Extreme Quasars as Distance Indicators in Cosmology

Quasars accreting matter at very high rates (known as extreme Population A [xA] quasars, possibly associated with super-Eddington accreting massive black holes) may provide a new class of distance indicators covering cosmic epochs from present day up to less than 1 Gyr from the Big Bang. At a more fundamental level, xA quasars are of special interest in studies of the physics of AGNs and host galaxy evolution. However, their observational properties are largely unknown. xA quasars can be identified in relatively large numbers from major optical surveys over a broad range of redshifts, and efficiently separated from other type-1 quasars thanks to selection criteria defined from the systematically-changing properties along the quasars main sequence.
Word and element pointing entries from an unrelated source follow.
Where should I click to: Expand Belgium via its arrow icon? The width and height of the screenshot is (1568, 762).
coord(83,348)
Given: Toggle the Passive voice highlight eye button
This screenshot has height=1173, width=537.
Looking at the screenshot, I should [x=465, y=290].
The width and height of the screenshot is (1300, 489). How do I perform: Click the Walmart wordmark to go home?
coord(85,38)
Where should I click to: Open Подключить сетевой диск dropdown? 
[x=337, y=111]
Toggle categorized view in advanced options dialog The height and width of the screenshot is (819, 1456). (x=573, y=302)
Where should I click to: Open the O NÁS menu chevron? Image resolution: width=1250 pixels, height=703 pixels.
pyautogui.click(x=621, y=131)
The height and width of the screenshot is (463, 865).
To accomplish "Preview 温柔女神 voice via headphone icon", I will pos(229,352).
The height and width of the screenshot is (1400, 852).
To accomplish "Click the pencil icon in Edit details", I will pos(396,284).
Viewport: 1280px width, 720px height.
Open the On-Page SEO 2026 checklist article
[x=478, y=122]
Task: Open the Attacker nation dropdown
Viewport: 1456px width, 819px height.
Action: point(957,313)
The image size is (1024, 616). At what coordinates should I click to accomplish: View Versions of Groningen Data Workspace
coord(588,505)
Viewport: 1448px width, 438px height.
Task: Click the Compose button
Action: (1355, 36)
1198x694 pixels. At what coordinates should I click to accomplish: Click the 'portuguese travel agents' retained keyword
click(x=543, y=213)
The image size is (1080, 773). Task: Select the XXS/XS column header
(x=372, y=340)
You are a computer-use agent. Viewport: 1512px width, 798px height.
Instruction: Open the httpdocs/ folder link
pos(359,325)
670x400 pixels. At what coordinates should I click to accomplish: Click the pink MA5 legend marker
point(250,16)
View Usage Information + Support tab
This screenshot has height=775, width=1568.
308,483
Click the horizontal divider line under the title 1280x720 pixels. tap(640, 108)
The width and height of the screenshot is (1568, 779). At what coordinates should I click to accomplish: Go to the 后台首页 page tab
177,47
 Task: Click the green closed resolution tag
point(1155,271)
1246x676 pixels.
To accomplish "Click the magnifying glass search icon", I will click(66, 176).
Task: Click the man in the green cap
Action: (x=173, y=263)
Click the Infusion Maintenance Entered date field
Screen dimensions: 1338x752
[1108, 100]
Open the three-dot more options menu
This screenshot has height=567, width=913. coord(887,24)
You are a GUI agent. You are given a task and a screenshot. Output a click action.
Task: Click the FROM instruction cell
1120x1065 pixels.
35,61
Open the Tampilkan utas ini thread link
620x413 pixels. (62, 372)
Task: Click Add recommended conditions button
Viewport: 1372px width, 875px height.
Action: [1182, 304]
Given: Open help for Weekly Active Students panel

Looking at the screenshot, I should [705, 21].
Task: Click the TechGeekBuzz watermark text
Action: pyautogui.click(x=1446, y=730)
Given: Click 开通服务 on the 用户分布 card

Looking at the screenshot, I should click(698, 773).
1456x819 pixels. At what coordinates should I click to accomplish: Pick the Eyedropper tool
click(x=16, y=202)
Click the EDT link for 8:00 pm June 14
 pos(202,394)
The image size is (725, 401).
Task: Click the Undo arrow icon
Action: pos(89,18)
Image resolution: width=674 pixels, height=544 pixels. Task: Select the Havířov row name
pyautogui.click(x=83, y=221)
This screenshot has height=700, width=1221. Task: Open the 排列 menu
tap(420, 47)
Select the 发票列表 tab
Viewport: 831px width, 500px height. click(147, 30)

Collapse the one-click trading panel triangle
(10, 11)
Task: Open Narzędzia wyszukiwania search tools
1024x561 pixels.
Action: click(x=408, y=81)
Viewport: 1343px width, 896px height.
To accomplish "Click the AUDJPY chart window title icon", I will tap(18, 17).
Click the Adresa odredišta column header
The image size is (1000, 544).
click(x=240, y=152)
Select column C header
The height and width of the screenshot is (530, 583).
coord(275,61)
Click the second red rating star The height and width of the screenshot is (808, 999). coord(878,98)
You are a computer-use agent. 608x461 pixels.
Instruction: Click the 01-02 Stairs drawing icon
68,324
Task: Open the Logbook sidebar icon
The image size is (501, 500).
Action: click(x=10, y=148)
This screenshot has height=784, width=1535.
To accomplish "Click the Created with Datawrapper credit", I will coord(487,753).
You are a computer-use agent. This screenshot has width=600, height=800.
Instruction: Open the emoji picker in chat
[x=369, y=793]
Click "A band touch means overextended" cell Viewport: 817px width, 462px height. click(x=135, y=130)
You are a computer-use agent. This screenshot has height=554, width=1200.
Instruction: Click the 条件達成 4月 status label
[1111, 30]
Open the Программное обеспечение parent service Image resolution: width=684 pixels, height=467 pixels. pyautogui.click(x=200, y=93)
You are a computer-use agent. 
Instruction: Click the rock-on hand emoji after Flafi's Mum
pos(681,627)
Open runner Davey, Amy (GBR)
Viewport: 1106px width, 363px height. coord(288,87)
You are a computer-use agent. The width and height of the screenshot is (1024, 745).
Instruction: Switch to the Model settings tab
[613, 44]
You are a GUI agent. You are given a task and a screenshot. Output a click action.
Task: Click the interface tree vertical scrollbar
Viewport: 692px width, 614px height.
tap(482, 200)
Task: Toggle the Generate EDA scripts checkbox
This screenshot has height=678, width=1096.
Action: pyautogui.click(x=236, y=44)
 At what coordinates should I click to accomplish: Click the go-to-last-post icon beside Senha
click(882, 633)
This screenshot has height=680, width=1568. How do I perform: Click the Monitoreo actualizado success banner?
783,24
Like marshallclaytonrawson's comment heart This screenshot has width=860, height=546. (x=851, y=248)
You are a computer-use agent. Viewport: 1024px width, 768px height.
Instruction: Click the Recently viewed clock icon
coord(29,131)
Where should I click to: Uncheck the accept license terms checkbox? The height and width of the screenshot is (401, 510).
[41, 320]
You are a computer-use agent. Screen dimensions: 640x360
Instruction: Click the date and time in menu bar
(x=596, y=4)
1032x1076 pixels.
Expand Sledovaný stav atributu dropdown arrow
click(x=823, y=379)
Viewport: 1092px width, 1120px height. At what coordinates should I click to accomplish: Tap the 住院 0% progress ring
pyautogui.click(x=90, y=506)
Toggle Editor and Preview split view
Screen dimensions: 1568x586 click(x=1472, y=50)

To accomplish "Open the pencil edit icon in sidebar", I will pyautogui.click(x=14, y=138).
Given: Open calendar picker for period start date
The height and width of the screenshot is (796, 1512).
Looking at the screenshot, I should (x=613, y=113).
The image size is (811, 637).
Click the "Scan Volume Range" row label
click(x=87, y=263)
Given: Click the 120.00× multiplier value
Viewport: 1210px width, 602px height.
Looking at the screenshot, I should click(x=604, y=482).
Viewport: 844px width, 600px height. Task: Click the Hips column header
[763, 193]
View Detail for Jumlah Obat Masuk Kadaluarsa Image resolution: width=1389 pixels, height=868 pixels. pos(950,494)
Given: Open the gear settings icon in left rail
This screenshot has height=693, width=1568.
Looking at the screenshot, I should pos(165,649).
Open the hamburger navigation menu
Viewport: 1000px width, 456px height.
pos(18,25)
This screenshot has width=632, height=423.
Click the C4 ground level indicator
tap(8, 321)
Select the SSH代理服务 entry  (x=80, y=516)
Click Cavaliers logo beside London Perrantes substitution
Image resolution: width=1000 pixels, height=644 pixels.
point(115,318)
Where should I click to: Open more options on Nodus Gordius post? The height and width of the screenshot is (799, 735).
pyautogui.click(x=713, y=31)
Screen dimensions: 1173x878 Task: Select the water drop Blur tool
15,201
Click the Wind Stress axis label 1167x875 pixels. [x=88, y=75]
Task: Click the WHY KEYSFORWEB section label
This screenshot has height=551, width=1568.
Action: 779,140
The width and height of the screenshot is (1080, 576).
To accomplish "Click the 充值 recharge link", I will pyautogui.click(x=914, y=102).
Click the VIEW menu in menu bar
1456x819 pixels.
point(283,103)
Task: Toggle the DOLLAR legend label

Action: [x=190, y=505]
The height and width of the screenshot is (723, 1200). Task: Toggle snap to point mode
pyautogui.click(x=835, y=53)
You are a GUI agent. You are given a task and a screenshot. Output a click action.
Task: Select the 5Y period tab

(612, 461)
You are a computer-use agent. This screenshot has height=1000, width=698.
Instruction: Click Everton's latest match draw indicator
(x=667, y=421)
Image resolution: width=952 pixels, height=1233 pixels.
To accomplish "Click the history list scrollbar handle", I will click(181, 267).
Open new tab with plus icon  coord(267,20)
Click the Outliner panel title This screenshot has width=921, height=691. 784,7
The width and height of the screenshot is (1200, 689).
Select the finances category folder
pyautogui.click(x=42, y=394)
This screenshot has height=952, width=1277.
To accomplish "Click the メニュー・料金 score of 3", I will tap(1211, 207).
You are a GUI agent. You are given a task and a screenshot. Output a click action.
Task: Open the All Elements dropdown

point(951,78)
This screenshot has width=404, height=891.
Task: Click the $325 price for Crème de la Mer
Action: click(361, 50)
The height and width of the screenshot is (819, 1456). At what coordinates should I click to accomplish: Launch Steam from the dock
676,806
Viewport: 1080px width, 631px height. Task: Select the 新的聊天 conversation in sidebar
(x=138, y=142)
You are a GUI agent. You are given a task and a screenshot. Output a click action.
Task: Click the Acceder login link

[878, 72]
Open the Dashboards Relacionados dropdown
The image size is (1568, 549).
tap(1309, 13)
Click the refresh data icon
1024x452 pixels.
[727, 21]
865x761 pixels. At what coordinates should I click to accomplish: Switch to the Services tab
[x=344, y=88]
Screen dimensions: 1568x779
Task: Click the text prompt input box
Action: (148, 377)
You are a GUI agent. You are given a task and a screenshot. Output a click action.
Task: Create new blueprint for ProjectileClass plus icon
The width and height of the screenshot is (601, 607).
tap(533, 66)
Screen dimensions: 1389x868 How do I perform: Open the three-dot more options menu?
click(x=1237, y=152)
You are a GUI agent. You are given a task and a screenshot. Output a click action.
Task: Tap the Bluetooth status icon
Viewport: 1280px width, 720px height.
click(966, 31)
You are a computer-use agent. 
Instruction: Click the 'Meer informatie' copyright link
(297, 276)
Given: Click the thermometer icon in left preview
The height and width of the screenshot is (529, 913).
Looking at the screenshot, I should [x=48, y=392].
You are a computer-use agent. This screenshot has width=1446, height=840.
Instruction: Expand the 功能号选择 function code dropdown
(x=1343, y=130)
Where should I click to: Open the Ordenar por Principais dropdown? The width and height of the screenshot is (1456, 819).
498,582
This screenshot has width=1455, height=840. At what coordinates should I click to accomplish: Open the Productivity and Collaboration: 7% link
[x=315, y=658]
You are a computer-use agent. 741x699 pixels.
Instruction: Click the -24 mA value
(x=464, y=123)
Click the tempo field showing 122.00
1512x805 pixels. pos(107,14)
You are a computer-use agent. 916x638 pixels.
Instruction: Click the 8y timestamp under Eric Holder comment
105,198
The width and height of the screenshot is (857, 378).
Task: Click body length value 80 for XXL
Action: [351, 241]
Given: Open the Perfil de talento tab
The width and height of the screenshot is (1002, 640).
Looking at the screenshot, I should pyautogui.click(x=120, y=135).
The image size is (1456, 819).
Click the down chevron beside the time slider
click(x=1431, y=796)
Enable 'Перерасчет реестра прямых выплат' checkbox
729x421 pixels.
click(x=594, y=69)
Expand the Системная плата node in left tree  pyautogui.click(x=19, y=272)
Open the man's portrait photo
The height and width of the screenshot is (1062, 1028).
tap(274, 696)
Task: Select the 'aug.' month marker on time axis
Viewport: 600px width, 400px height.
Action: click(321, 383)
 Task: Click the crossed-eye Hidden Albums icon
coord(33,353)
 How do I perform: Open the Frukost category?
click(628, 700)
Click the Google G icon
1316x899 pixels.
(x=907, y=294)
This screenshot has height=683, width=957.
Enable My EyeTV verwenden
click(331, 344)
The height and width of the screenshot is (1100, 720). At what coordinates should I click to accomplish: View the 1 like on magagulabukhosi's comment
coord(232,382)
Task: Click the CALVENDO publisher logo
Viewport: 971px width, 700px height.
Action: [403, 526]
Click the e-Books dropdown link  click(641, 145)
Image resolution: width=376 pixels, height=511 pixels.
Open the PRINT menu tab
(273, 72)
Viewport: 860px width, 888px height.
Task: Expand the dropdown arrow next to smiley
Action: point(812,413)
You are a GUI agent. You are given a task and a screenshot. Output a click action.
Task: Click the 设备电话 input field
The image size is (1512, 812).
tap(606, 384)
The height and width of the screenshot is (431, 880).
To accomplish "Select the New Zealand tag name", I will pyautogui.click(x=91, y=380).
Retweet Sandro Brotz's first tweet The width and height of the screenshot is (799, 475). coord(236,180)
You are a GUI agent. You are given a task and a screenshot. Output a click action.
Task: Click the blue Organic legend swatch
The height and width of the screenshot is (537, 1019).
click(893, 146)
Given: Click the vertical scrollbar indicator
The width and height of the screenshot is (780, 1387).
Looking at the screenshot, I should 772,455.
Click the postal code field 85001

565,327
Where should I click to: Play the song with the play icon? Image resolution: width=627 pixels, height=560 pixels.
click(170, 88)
It has been possible to build a sample of ~250 quasars at low and intermediate redshift, and larger samples can be easily selected from the latest data releases of the Sloan Digital Sky Survey. A large sample can clarify the main properties of xA quasars which are expected—unlike the general population of quasars—to radiate at an extreme, well-defined Eddington ratio with small scatter. As a result of the small scatter in Eddington ratio shown by xA quasars, we propose a method to derive the main cosmological parameters based on redshift-independent “virial luminosity” estimates from measurements of emission line widths, roughly equivalent to the luminosity estimates based from line width in early and late type galaxies. A major issue related to the cosmological application of the xA quasar luminosity estimates from line widths is the identification of proper emission lines whose broadening is predominantly virial over a wide range of redshift and luminosity. We report on preliminary developments using the AlIIIλ1860 intermediate ionization line and the Hydrogen Balmer line Hβ as virial broadening estimators, and we briefly discuss the perspective of the method based on xA quasars.